How do you feel about paying tolls? They’re probably not your favorite thing, but if you want to drive on certain roads, they’re a necessity. Drivers in Florida who want to use new express lanes on some of the state’s roads will now be facing a unique situation — double-tolling, the first instance of such a thing in the U.S.

The new express lanes on highways that are slated to be widened — like Florida’s Turnpike and the Sawgrass Expressway — means drivers who use them will be paying twice when going through tolls: once for using the toll road, and another charge for using the express lane.

Officials with the turnpike say customers are expecting an efficient trip, and that this offers them “time savings and a reliable trip,” reports the Orlando Sentinel.

The express lanes charge varying fees based on how many drivers are using them, and are already in effect on parts of I-95 in the state, with new lanes under construction on I-75, the Palmetto Expressway in Miami and on a 20-mile stretch of the turnpike in Miami-Dade County that leads to the Keys.
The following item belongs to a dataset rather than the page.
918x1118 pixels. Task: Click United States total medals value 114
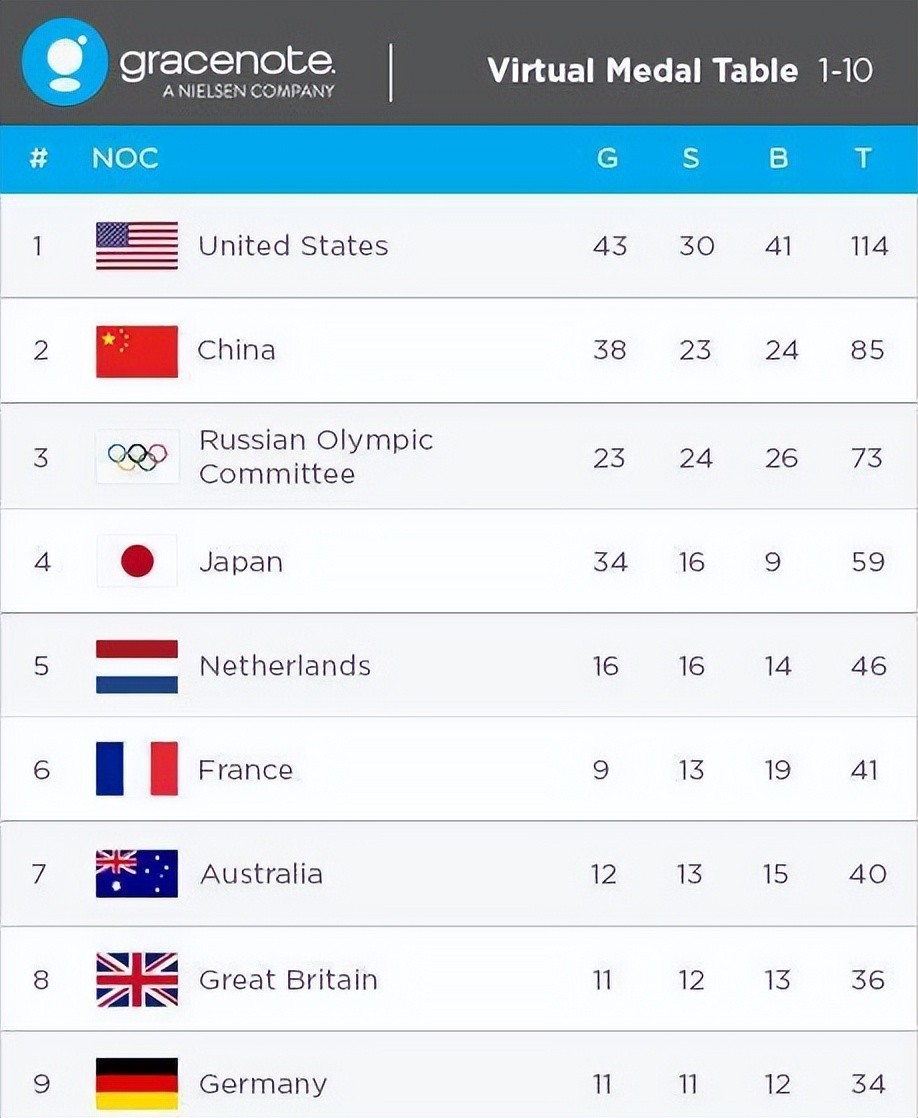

Lest oblivious drivers stray into the express lanes from the regular toll lanes, there will be signs displaying the additional toll amount for those faster lanes.

There are some drivers, of course, who are displeased with the idea of double-tolling, complaining the express lanes are a form of “double taxation” and are unsafe. One critic said the new lanes make the regular lanes and the left lane emergency shoulder more narrow, and that people won’t understand the system.

“Most people equate higher prices with faster-better so they get into the express lanes, but [the transportation department] increases prices in an effort to try and keep people out of the lanes,” he told the Sentinel.

Turnpike, Sawgrass to have tolls on top of regular tolls [Orlando Sentinel]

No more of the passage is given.